REQUIRED WORK: When you reach the line with "This screenshot has width=804, height=434." in the listing below, transcribe it and each line after it up to and including the line with "The width and height of the screenshot is (1456, 817).", exactly and with nothing else.

===== TASK MATERIAL

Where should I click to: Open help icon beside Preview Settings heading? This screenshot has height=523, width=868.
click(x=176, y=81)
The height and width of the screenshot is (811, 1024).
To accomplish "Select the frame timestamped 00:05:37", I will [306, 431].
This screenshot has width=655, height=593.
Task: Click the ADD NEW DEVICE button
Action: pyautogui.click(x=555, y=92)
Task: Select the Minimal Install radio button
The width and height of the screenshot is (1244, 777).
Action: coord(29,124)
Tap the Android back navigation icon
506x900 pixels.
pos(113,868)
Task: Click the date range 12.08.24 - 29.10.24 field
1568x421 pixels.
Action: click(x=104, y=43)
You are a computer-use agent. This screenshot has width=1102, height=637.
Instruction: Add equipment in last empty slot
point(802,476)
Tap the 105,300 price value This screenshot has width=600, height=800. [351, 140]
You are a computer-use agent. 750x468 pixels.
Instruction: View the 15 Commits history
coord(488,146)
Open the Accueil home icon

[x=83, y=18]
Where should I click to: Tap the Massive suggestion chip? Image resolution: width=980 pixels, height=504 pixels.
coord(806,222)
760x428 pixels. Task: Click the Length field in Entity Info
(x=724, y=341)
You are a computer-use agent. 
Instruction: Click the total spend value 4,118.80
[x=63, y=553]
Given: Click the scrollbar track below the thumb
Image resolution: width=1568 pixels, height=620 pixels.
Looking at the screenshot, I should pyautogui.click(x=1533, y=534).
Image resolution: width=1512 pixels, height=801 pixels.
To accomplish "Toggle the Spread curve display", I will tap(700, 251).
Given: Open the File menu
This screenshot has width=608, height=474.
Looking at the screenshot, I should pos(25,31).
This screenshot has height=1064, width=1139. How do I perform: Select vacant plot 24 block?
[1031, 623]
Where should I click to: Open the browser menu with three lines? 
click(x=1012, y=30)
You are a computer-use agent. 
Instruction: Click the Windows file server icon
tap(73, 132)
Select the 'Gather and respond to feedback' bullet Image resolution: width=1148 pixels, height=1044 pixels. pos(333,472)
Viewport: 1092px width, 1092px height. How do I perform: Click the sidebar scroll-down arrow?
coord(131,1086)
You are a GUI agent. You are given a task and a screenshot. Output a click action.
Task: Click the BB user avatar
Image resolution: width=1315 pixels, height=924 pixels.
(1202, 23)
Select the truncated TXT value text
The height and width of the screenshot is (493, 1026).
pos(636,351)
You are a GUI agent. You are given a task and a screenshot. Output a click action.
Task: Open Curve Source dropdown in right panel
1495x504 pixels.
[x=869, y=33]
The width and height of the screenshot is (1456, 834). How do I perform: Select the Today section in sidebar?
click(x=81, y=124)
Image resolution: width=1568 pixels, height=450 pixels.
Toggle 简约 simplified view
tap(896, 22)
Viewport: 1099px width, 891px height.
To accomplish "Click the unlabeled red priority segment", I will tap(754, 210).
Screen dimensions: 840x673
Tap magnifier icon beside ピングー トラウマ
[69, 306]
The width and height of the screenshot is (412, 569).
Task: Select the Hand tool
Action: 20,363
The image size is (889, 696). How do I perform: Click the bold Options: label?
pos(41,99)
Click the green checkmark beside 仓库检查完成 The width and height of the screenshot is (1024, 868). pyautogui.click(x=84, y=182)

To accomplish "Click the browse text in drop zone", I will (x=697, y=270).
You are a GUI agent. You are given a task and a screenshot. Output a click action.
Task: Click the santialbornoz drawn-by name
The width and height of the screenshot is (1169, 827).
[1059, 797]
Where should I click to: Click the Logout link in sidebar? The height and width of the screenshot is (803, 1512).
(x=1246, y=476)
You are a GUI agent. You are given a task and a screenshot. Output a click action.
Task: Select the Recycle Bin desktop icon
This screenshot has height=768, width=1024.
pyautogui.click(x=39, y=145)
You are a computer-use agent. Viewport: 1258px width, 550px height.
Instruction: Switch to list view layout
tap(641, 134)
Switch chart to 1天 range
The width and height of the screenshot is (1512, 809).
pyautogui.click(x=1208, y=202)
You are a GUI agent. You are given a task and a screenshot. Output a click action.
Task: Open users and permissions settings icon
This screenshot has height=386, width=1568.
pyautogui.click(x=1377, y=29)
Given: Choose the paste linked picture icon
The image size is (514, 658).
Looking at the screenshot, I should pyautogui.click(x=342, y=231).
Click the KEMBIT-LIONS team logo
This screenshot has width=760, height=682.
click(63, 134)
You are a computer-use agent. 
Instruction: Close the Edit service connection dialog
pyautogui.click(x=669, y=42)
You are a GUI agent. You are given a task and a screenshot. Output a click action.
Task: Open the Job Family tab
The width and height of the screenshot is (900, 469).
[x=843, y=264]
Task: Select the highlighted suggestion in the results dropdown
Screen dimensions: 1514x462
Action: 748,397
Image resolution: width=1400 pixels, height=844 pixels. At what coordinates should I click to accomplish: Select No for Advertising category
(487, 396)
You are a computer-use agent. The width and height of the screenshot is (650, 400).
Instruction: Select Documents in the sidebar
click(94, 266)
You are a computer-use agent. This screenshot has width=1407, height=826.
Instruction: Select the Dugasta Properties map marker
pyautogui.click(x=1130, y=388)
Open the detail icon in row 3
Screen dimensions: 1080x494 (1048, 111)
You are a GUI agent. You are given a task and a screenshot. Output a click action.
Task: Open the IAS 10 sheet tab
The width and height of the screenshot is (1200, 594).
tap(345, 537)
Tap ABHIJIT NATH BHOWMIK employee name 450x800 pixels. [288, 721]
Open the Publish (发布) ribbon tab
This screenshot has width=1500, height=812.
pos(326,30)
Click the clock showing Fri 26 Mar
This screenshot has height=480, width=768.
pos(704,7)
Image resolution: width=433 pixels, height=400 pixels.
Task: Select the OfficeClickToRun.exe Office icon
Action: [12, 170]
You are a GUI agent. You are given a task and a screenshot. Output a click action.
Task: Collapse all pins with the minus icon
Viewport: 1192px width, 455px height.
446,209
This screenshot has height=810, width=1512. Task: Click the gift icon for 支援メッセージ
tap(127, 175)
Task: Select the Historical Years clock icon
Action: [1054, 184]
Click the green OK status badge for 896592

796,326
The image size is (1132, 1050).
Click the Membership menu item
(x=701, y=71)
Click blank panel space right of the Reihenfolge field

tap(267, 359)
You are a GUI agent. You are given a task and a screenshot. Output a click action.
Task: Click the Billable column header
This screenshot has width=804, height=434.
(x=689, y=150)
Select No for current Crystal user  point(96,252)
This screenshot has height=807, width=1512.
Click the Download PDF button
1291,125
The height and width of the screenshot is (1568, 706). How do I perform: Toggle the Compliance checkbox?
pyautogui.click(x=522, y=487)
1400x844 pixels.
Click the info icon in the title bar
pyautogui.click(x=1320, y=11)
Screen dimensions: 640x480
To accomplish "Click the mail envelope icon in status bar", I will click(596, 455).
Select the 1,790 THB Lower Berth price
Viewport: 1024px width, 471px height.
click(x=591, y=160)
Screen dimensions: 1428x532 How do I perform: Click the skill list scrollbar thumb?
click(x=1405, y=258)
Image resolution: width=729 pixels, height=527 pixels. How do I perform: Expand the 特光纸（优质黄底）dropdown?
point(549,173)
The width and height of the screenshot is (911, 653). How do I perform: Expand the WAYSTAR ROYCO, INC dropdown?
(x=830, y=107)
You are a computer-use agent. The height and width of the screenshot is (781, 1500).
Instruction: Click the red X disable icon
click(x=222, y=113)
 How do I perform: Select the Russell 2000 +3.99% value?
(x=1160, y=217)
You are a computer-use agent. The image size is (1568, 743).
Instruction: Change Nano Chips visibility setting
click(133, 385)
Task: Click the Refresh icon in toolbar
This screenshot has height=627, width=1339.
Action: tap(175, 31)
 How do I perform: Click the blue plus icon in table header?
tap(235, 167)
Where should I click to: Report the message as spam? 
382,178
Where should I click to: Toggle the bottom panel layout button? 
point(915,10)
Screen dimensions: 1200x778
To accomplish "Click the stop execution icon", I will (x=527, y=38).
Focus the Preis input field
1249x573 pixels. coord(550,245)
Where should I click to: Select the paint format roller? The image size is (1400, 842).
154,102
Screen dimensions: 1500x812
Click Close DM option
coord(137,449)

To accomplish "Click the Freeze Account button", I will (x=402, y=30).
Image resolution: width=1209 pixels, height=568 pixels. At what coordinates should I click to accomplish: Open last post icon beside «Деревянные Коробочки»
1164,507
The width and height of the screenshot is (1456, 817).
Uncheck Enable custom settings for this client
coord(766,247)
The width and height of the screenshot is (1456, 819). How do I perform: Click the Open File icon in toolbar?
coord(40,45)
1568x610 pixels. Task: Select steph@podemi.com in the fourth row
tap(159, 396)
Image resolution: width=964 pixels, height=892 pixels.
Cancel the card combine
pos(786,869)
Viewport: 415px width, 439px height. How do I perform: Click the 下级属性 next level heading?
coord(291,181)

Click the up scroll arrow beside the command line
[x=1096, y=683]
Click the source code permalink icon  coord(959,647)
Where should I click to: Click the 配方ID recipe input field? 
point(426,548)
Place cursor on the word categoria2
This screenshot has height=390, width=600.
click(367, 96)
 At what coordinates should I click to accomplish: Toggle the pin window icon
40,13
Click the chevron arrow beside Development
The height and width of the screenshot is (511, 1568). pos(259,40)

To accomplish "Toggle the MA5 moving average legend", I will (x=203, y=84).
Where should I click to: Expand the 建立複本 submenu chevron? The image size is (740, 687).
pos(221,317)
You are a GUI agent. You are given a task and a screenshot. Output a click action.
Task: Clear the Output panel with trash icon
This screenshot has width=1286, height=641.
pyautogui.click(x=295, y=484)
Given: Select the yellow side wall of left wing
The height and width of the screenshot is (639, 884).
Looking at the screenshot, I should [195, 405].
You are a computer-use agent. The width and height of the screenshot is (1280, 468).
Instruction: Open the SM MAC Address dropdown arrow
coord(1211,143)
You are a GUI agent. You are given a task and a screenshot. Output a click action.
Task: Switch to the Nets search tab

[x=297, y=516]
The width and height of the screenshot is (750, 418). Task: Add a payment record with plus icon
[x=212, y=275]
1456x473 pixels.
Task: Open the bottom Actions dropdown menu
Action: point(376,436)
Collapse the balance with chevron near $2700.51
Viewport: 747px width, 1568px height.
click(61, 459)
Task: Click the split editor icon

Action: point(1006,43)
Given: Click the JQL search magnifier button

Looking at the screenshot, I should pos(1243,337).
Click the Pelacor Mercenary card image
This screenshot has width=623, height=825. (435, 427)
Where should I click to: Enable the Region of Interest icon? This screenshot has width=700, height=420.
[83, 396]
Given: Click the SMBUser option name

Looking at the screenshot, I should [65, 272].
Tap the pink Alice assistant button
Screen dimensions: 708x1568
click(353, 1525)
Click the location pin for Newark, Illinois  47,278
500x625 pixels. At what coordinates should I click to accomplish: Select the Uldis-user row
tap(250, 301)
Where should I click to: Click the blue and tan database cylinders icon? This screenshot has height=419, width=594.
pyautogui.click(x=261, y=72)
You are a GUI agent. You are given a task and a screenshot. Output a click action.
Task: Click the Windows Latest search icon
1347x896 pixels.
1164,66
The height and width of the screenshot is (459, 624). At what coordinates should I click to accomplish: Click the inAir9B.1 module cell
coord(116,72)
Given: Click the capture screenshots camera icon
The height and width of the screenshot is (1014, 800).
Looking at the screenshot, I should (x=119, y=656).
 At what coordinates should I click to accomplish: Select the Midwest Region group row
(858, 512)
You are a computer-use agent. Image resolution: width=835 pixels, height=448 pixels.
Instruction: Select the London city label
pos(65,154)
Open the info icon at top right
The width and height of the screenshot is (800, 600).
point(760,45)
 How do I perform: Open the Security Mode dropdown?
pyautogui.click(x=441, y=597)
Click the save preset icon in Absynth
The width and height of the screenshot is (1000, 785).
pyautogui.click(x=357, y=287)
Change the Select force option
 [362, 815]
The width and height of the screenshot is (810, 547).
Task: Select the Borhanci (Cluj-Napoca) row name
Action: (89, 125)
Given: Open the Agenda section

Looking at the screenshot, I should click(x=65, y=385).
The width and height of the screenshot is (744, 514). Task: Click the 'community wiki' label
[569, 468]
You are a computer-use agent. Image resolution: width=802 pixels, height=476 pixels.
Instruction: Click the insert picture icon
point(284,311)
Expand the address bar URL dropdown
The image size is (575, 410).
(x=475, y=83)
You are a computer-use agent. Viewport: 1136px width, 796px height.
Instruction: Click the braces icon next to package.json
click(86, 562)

==========

WORKED SOLUTION:
This screenshot has width=804, height=434.
(x=689, y=150)
Select No for current Crystal user  point(96,252)
This screenshot has height=807, width=1512.
Click the Download PDF button
1291,125
The height and width of the screenshot is (1568, 706). How do I perform: Toggle the Compliance checkbox?
pyautogui.click(x=522, y=487)
1400x844 pixels.
Click the info icon in the title bar
pyautogui.click(x=1320, y=11)
Screen dimensions: 640x480
To accomplish "Click the mail envelope icon in status bar", I will click(596, 455).
Select the 1,790 THB Lower Berth price
Viewport: 1024px width, 471px height.
click(x=591, y=160)
Screen dimensions: 1428x532 How do I perform: Click the skill list scrollbar thumb?
click(x=1405, y=258)
Image resolution: width=729 pixels, height=527 pixels. How do I perform: Expand the 特光纸（优质黄底）dropdown?
point(549,173)
The width and height of the screenshot is (911, 653). How do I perform: Expand the WAYSTAR ROYCO, INC dropdown?
(x=830, y=107)
You are a computer-use agent. The height and width of the screenshot is (781, 1500).
Instruction: Click the red X disable icon
click(x=222, y=113)
 How do I perform: Select the Russell 2000 +3.99% value?
(x=1160, y=217)
You are a computer-use agent. The image size is (1568, 743).
Instruction: Change Nano Chips visibility setting
click(133, 385)
Task: Click the Refresh icon in toolbar
This screenshot has height=627, width=1339.
Action: tap(175, 31)
 How do I perform: Click the blue plus icon in table header?
tap(235, 167)
Where should I click to: Report the message as spam? 
382,178
Where should I click to: Toggle the bottom panel layout button? 
point(915,10)
Screen dimensions: 1200x778
To accomplish "Click the stop execution icon", I will (x=527, y=38).
Focus the Preis input field
1249x573 pixels. coord(550,245)
Where should I click to: Select the paint format roller? The image size is (1400, 842).
154,102
Screen dimensions: 1500x812
Click Close DM option
coord(137,449)

To accomplish "Click the Freeze Account button", I will (x=402, y=30).
Image resolution: width=1209 pixels, height=568 pixels. At what coordinates should I click to accomplish: Open last post icon beside «Деревянные Коробочки»
1164,507
The width and height of the screenshot is (1456, 817).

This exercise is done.